Do you (or your athletes) get frustrated with playing time?
Do you mentally “check-out” if you aren’t getting the playing time you want?
Do you continue to work on your skills and the process, or do you throw in the towel thinking it’s no good?
Duke University baseball player, freshman Chris Crabtree showed everyone the importance of working in the “dark” this past week when he drove Duke out of the loser’s bracket to win an NCAA regional title for the first time.
This story is close to my heart, as I grew up with Chris and saw him grow and develop over many years. The youngest of 4 boys, Chris was a scrawny little kid, with an unmatched motivation.
Now at 6’4″ and 220 lbs., the young Crabtree, with only 4 hits (all singles) throughout the season delivered this past weekend.
On Saturday night, he entered as a pinch hitter in the 9th inning of an elimination game and provided a three-run double to clinch the win.
Additionally, in Sunday’s 15-6 elimination win over Troy, Crabtree added 4 hits–2 homeruns and 5 RBI’s.
The grit continued for Crabtree on Monday, going 3 for 5 at the plate in Duke’s 8-5 and 8-4 victories over No. 8 national seed, Georgia.
Defeating Georgia twice resulted in Duke winning the regional title for the first time.

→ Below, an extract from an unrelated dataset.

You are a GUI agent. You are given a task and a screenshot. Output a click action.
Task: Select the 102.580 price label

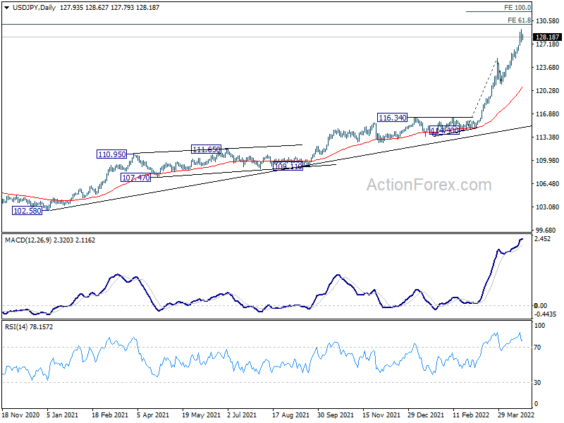(27, 211)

At one point, Crabtree was intentionally walked. The same freshman who had only 4 hits prior to the tournament was put on intentionally, in order to prevent any further destruction at the plate.
How did Crabtree do it?
Between the ACC and NCAA tournaments, Chris headed back to Durham, NC and his high school, Riverside, to get in some work.
“Just going back to your roots a little bit. That’s always a good time. Going back to Riverside, that was just revisiting where I came from. I love Duke and normally I train here. But sometimes going back to your high school field, reliving those memories, is always nice.”
When Chris stepped onto the field at Riverside, his high school coach, Doug Simmons met him.
With a frustrating freshman season thus far, Simmons said, “He was a little bit down in the dumps about it.”
Going back to his roots, reminiscing on those high school memories reminded Chris of why he does what he does; why he plays.
Crabtree worked hard, continued to train when no one was watching, even when he wasn’t seeing a bit of the field in games.
Many freshmen, or players in general start to check out mentally towards the end of a long season, especially if they aren’t getting playing time.
But not Crabtree.
The freshman commented:
“Just sticking to my process, training every day. When you get the reps on your own, you tend to build up confidence in your swing. You feel good about everything. Even if it’s not live reps in a game, you continue to get your work in and figure out how to hit baseballs.”
Duke coach, Pollard stated:
“He is a guy who was really consistent with his approach and really worked at making adjustments as we went through the season.”
Griffin Conine, Duke junior right fielder said of Crabtree:
“He was always ready, I know he was. He was always ready to hear his name called to step up.”
What you do in the dark shines in the light.
Your success comes when no one is watching.
You’ll get an opportunity, just like Crabtree did. Will you be ready?
You never know when your name will be called. Though, you want to be prepared.
To ensure you’re ready, be consistent with your training.
Practice like you play or want to play. Put in the work when no one is around.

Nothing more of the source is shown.